Hampton Mayor Molly Ward, who attended the meeting, said local leaders need to be certain they can make a sound case for everything they fight to preserve.
“We all want to make sure we are living in reality and our expectations are reasonable. … That’s part of the business case analysis,” said Ward, who is vice chairwoman of the Hampton Roads Military and Federal Facilities Alliance. The alliance, a publicly funded organization that lobbies on behalf of local governments, will provide staff for the JFCOM effort.
Also represented Thursday were the mayors of five other cities, the region’s congressional delegation, Gov. Bob McDonnell’s office and state legislators.
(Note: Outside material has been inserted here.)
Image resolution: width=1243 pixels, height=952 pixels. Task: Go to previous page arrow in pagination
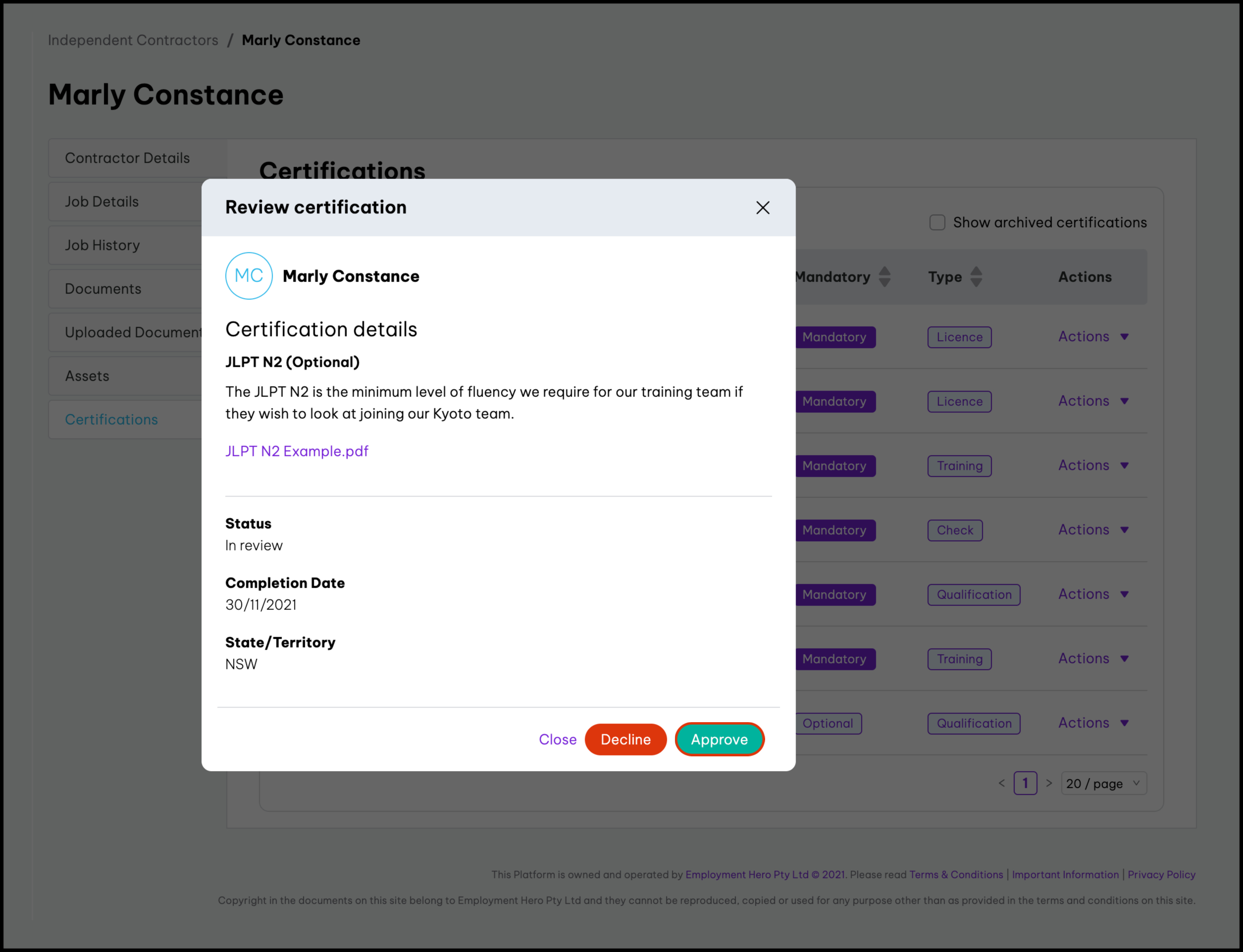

Warner said he’s convinced the region can make a strong argument to keep and possibly expand key components of the command, particularly the modeling and simulation work.
“We cannot rest,” he said, adding that the region needs to mobilize as it did a few years ago to successfully block a proposal to close Oceana Naval Air Station.
Gates announced Aug. 9 that he would shut down JFCOM within a year and cut spending on defense support contractors by nearly one-third over three years – all as part of a larger effort to redirect defense spending away from overhead and support contractors and toward troops and modernization.
The region’s congressional delegation, which has been critical of Gates for failing to provide any analysis to back up his plan, might get some answers in two weeks. The Defense Department has agreed to provide a briefing Sept. 8 for the region’s federal lawmakers and McDonnell’s office, said Jessica Smith, spokeswoman for Sen. Jim Webb, D-Va.
The officials who met in Virginia Beach agreed to establish work groups that would focus on several areas that include challenging the legality of Gates’ decision to close the facility without timely congressional notification or review; conducting congressional hearings to press defense officials to explain their actions; starting a lobbying campaign aimed at the White House and defense officials; and working with private contractors who have made significant financial investments in JFCOM operations.
Warner said that while the group needs to move swiftly, a report last week that President Barack Obama would sign off on the JFCOM shutdown by Sept. 1 is not valid. Exactly when a decision will be made isn’t clear, he said.
As of Thursday, he said, there has been no change in JFCOM’s operations.